Izquierda, el rescate del sueño

Voces Emergentes

altPertenezco a la generación que tuvo el privilegio de cumplir 20 años en los años sesenta: la Revolución cubana, el Che, los Beatles, El rey de la vela,[1] manifestaciones estudiantiles, Alegría, Alegría,[2] Glauber Rocha, McLuhan, la revista Realidade,[3] Marcuse, Mayo del 68, Juan XXIII, naves espaciales, etc.

Era la generación de los sueños. “Soñar es despertarse por dentro”, nos recuerda Mario Quintana. Estábamos permanentemente despiertos. Nuestras quimeras no eran nutridas por drogas, sino por utopías. Según la teoría psicoanalítica, todo sueño es proyección de un deseo. Nuestra generación deseaba ardientemente cambiar el mundo, instaurar la justicia social, derribar el viejo orden.

El sueño se hizo pedazos al chocar contra la realidad. La dictadura militar (1964-1985) declaró que nuestras protestas eran subversivas, y enfrentó nuestras marchas con porras y tiros. Nuestros congresos estudiantiles terminaron en las prisiones, y forzados a la clandestinidad, no nos quedó más alternativa que el exilio o la resistencia. Los verdugos laceraron nuestras utopías y colgaron nuestros ideales del pau-de-arara.[4] Lo que era canto se convirtió en dolor; lo que era encanto, en cadáver. La roda viva se llenó de miedo, y nuestro cáliz de “vino tinto de sangre”.[5]

Nuestros paradigmas se derrumbaron bajo los escombros del Muro de Berlín. No era el socialismo de las masas ni de los proletarios en el poder. Era el socialismo de Estado, padre y patrón, atrapado en la paradoja de agigantarse en nombre del fin inminente de la lucha de clases. El economicismo, la carencia de una teoría del Estado y de una sociedad civil fuerte y movilizada, llevaron al río de las fantasías colectivas a desabordarse por sobre los puentes de hierro de los ingenieros del sistema.

El socialismo real saciaba el hambre de pan, pero no el apetito de belleza. Compartía los bienes materiales y privatizaba el sueño. Todo sueño ajeno a la ortodoxia se consideraba diversionista, amenazador. El capitalismo, astuto, socializa la belleza para camuflar la cruel privatización del pan. Aquí todos son libres para hablar, no para comer. Libres para viajar, no para comprar los pasajes. Libres para votar, no para interferir con el poder. El Muro de Berlín cayó y todavía hoy la polvareda que levantó ofusca nuestra mirada.

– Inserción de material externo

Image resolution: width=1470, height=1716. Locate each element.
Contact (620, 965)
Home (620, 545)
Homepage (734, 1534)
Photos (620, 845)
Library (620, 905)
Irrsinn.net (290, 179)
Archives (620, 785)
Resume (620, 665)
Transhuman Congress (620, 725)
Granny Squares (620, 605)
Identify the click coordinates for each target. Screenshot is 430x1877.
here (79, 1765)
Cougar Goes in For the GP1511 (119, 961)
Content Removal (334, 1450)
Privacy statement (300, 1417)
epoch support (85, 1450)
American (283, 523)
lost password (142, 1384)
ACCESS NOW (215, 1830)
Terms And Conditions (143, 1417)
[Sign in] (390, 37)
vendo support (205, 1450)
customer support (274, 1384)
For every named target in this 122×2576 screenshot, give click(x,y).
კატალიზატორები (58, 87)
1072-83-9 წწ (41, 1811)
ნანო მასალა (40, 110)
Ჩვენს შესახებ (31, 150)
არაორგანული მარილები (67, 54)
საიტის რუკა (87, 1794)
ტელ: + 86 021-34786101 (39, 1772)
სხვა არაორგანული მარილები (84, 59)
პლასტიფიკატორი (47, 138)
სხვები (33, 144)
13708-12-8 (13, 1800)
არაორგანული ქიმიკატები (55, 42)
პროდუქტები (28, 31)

Despojada de paradigmas, la izquierda es una doncella perpleja que, terminada la fiesta, no logra encontrar el camino de regreso a casa. Hay muchos pretendientes dispuestos a acompañarla, pero ella teme que la conduzcan al lecho de la violación. Ansiosa, se enrumba por el laberinto del electoralismo y se pierde en el juego de espejos que exacerban el narcicismo de quienes se maquillan en el reflejo de las urnas. Se deja arrastrar por la alternancia electoral, en la que la caza de votos y cargos atropella los ideales y los programas. Y mientras más se aproxima a las estructuras de poder, más se distancia de los movimientos populares.

Es cierto que, al asumir la administración pública, invierte en programas sociales, perfecciona el acceso a la salud, la educación, la vivienda y la cesta básica. Pero desprovista de andamios, no hace de esa masa un nuevo edificio teórico, alternativo a la globo-colonización neoliberal que execra la ciudadanía y exalta el consumismo, repudia los derechos sociales e idolatra el mercado.

La marea sube -Ecuador, Chile, Argentina- pero en la playa, acostumbrados a seleccionar los peces, los pescadores están cegados por el reflejo del Sol. ¿La historia llegó a su fin?

Fuera de la izquierda no hay salida para la miseria que asola el planeta (1 300 millones de personas). La lógica del capitalismo es incompatible con la justicia social. El sistema exige acumulación; la justicia, compartir. Y no hay futuro para la izquierda sin ética, utopía, vínculos con los pobres y valor para dar la vida por el sueño.

Hoy, el socialismo ya no es solo una cuestión ideológica o política. Es también aritmética: sin compartir los bienes de la Tierra y los frutos del trabajo humano, la mayoría de los casi 8 mil millones de pasajeros de esta nave espacial llamada Tierra estarán condenados a una muerte precoz, sin el derecho a disfrutar lo que la vida requiere como más esencial para ser feliz: pan, paz y placer.

Le resta ahora a la izquierda despertar al sueño.